At 2009-02-16 13:28 -0500, Fulton Wilcox wrote:
>You are comparing apples and oranges.

Hold the phone here ... I don't quite agree ... 
but I didn't interpret the post as trying to make such a comparison.

>HTML has zero content-oriented "data elements," 
>because it is all about presentation. As you 
>described, HTML has been successful, while being 
>kept fairly terse, but that is possible because 
>it is a formatting utility. Setting flags for 
>"bold" or to invoke frames is not payload 
>"content." http://www.w3.org/TR/REC-html40/index/elements.html

Granted, but don't forget that a "UBL Compatible" 
document (not "UBL Conformant") could be created 
using HTML with classes identifying the business 
objects of UBL.  Micro vocabularies for HTML have 
been around a long time.  All I need do is cover 
off all the business objects of a UBL document 
and I could create an isomorphic HTML document 
with round-tripping (and presentation to 
boot!).  I could even use the Dictionary Entry 
Name in the class name to ensure no ambiguity.

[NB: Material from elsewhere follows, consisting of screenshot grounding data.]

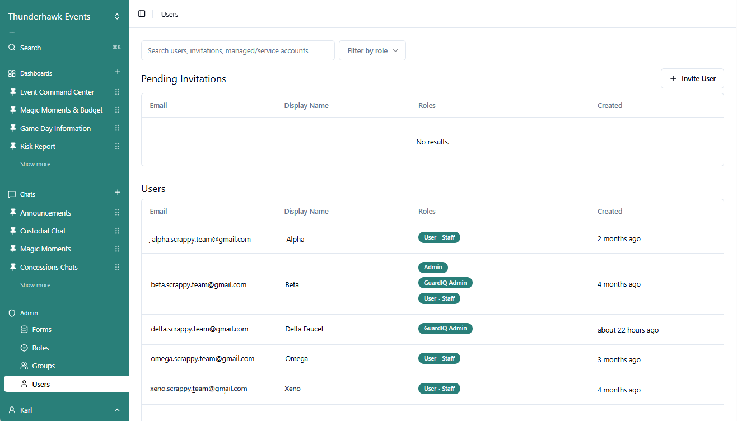Image resolution: width=737 pixels, height=421 pixels.
Task: Click drag handle beside Custodial Chat
Action: [117, 231]
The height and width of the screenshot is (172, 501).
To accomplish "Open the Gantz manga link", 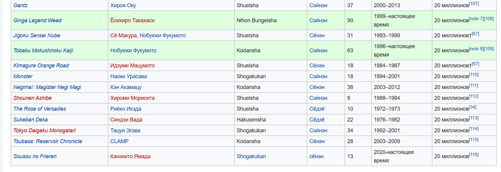I will tap(20, 5).
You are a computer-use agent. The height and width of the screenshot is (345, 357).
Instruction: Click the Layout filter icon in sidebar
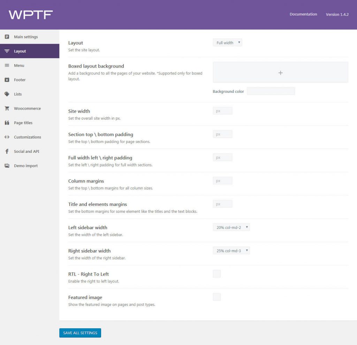[7, 51]
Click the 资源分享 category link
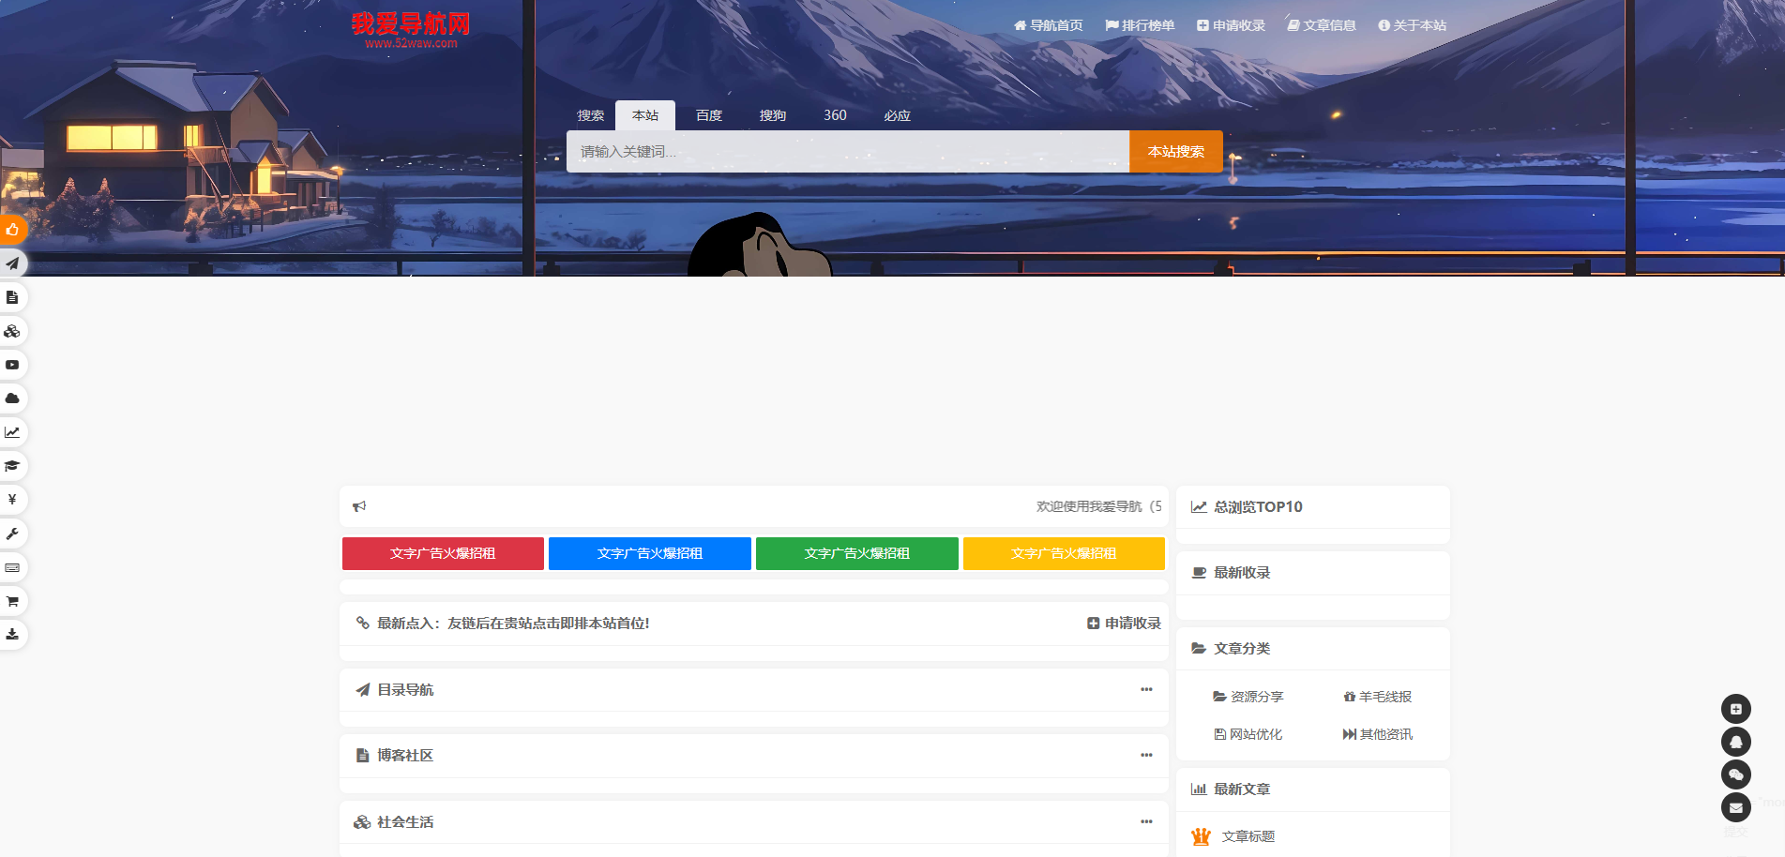This screenshot has height=857, width=1785. [x=1248, y=697]
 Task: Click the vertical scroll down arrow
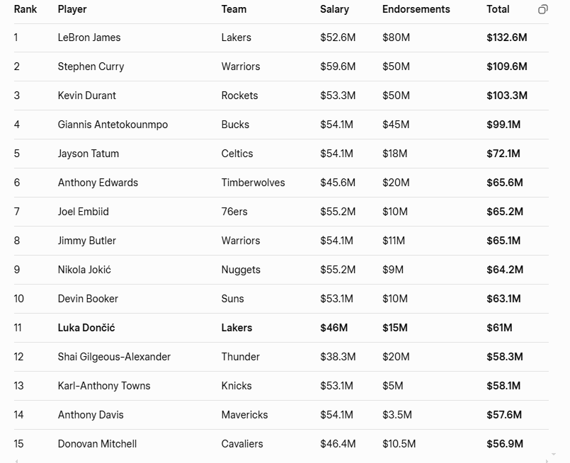point(554,455)
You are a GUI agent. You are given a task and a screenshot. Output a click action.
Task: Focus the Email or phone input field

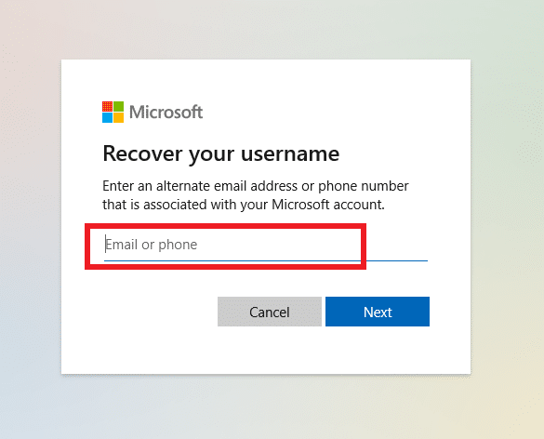click(x=266, y=246)
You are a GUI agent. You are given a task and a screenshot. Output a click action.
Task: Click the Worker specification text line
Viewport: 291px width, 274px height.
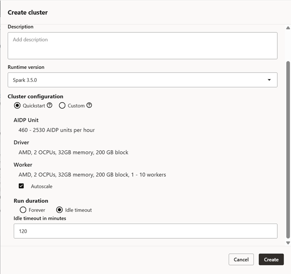tap(92, 175)
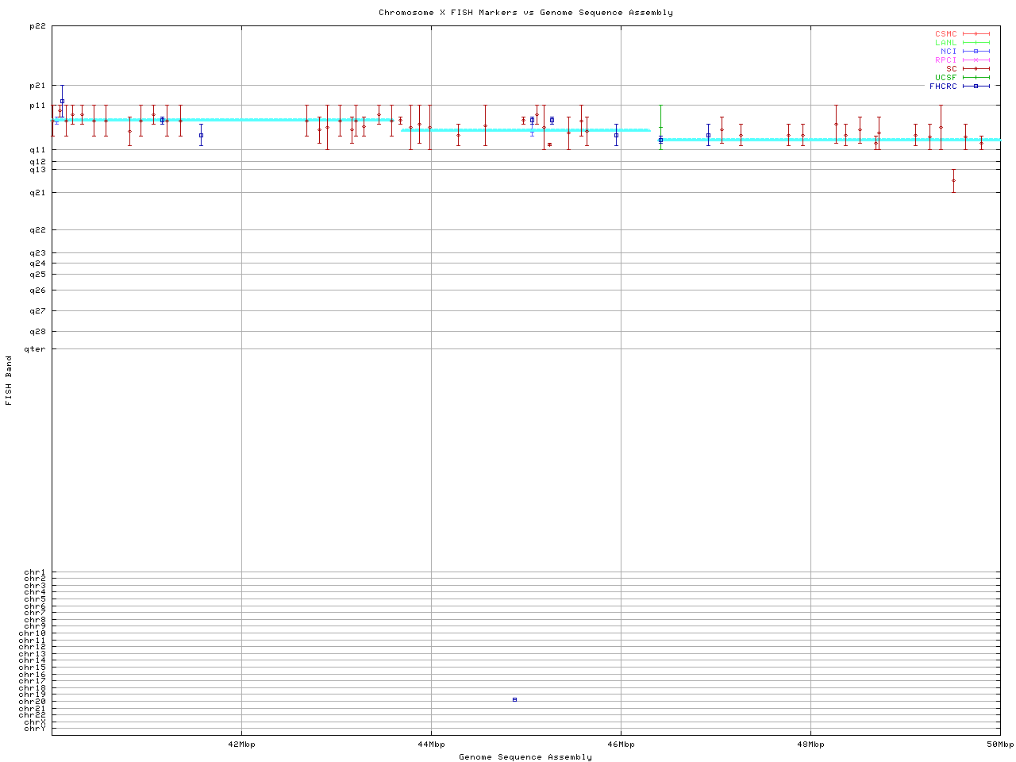The width and height of the screenshot is (1016, 762).
Task: Click the green UCSF error-bar marker near 46Mbp
Action: (660, 127)
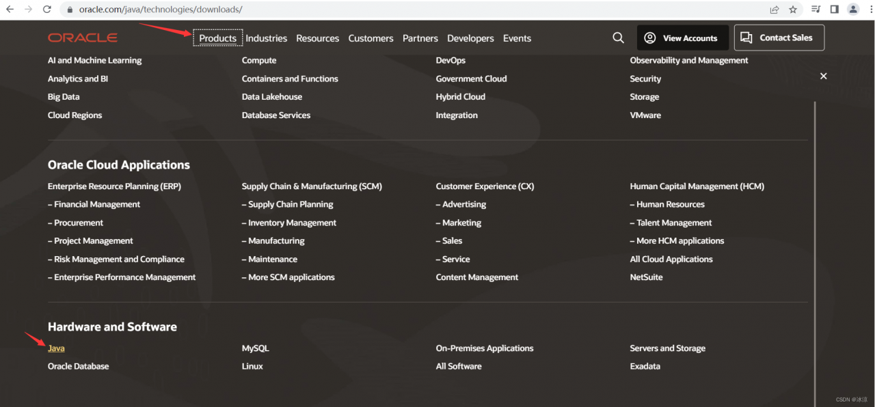This screenshot has height=407, width=875.
Task: Open the Enterprise Resource Planning (ERP) link
Action: pyautogui.click(x=114, y=186)
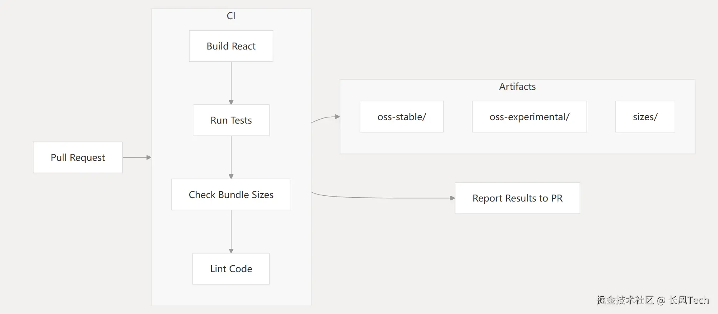Click the CI group title label
The width and height of the screenshot is (718, 314).
coord(231,16)
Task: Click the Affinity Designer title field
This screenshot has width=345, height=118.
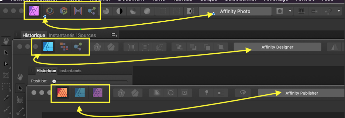Action: [277, 47]

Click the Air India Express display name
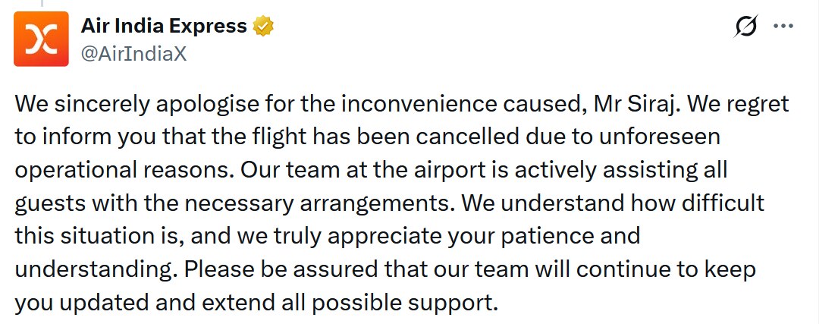[x=164, y=26]
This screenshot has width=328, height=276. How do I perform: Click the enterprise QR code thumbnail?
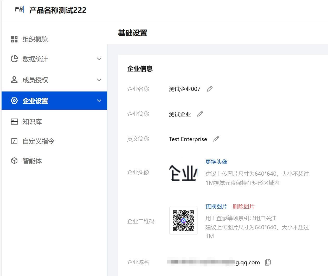tap(183, 221)
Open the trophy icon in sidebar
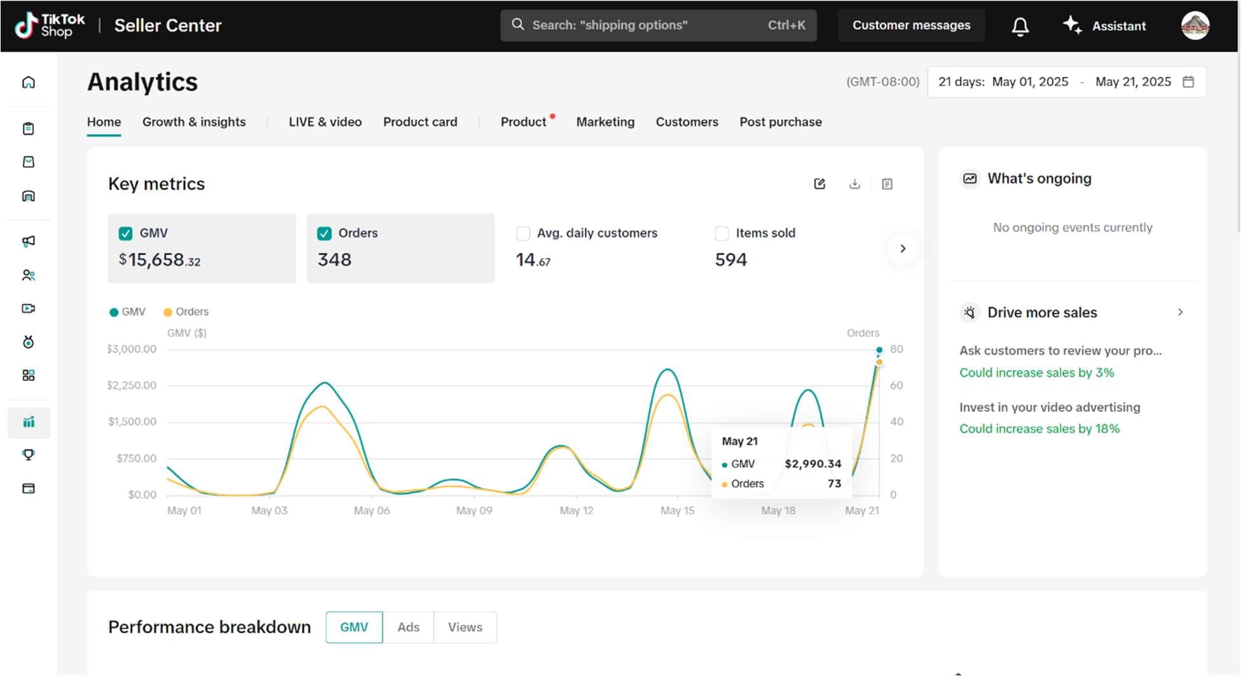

So I think one could create a UBL compatible invoice in HTML.

Not that I would want to!  I just think it 
shouldn't be dismissed out of hand as apples and 
oranges.  There are "compatible" implementations 
of UBL in Korea and Singapore created by Tim 
McGrath, a co-editor of the UBL 
specification.  I'm told the two vocabularies 
don't look like UBL 1.0 but the business objects 
underneath the two different vocabularies were derived from UBL 1.0.

Personally, I prefer and preach conformant 
customization rather than compatible 
customization, but it is important to recognize such exists.

>Further, HTTP has only four verbs ("methods"  
>get, post, put, delete and head  head being a 
>variant of get), and these are transport 
>oriented> Like HTML, HTTP is indifferent to the particularities of "content."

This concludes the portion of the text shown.